→ **Your instructions**: Copy out again, unchanged, the listing below from the line that has "The height and" through the line that has "Like the tweet with 438 likes".

──────── Records for the exercise

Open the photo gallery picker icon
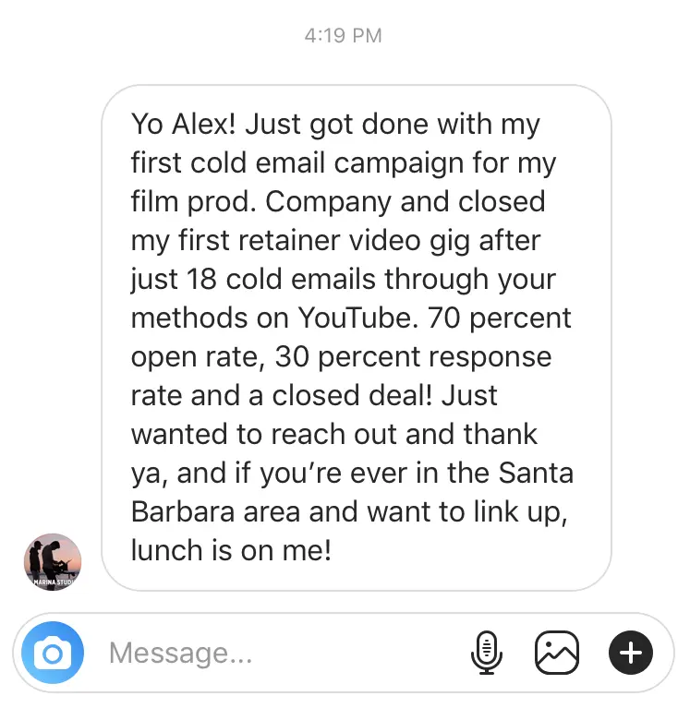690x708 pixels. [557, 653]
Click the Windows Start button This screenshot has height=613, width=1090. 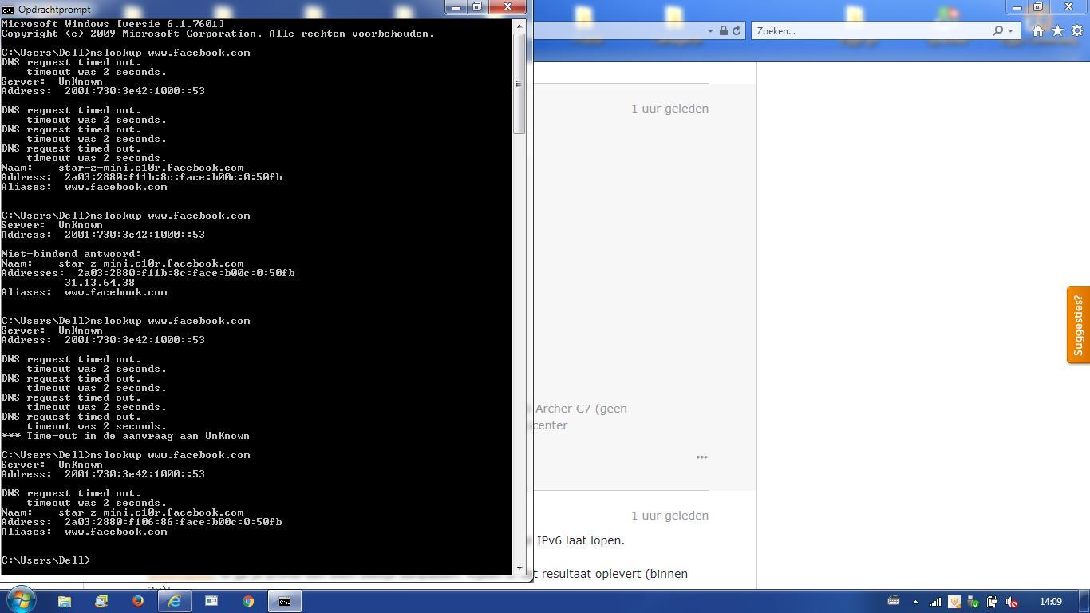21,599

────────────────
──────── Records for the exercise

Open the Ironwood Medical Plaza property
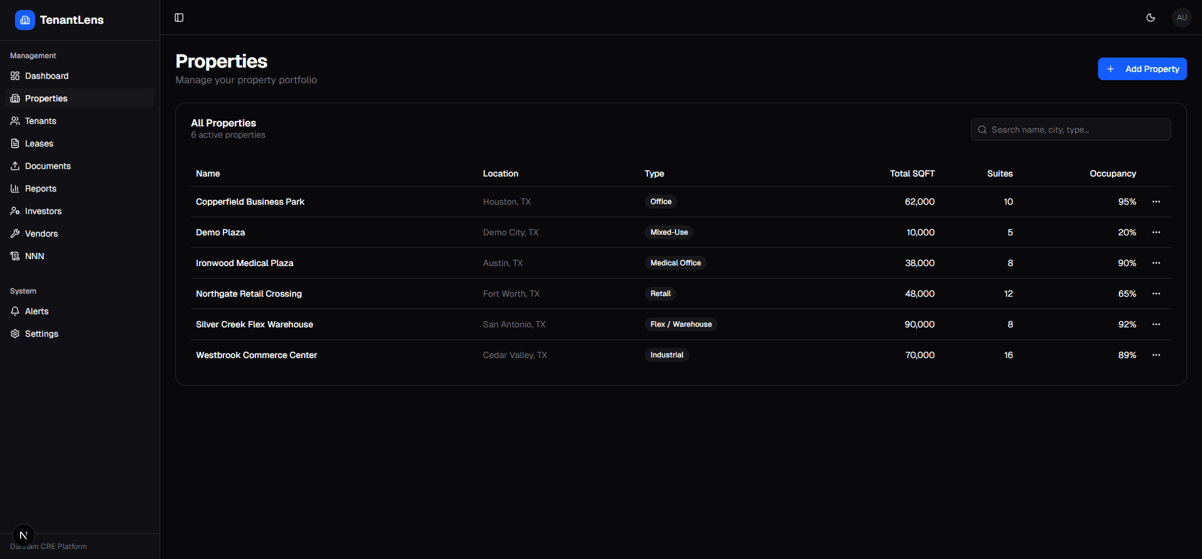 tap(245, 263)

────────────────
──────── Records for the exercise

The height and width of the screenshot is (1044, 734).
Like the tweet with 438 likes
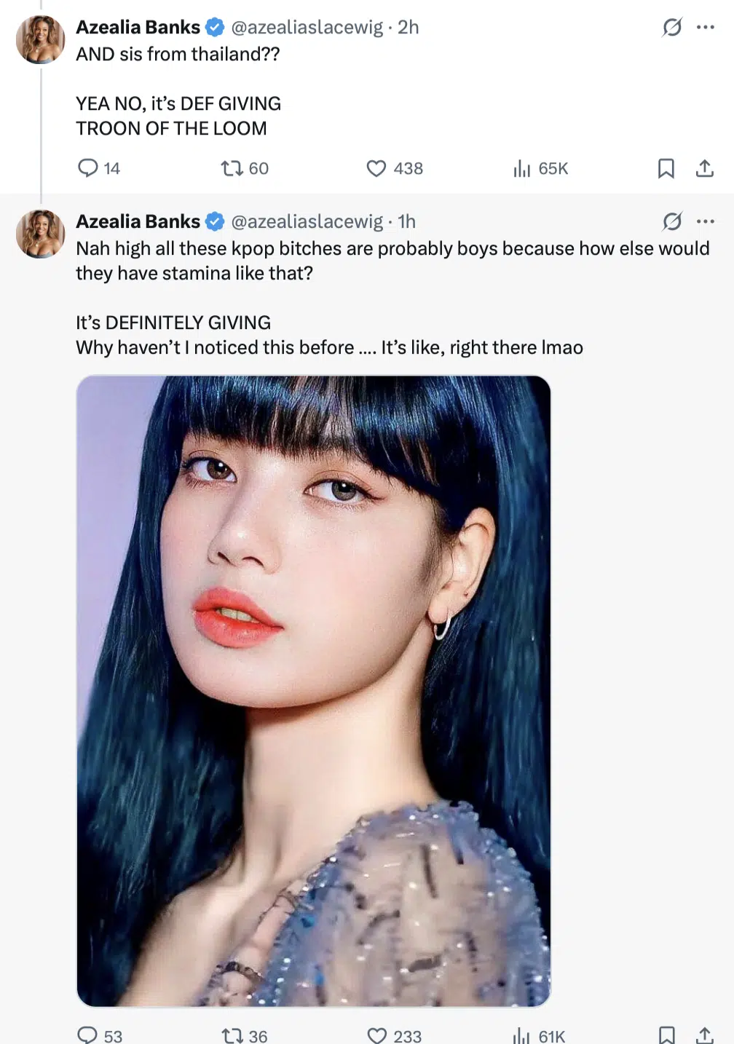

────────────────

→ **Answer space**:
The height and width of the screenshot is (1044, 734).
Like the tweet with 438 likes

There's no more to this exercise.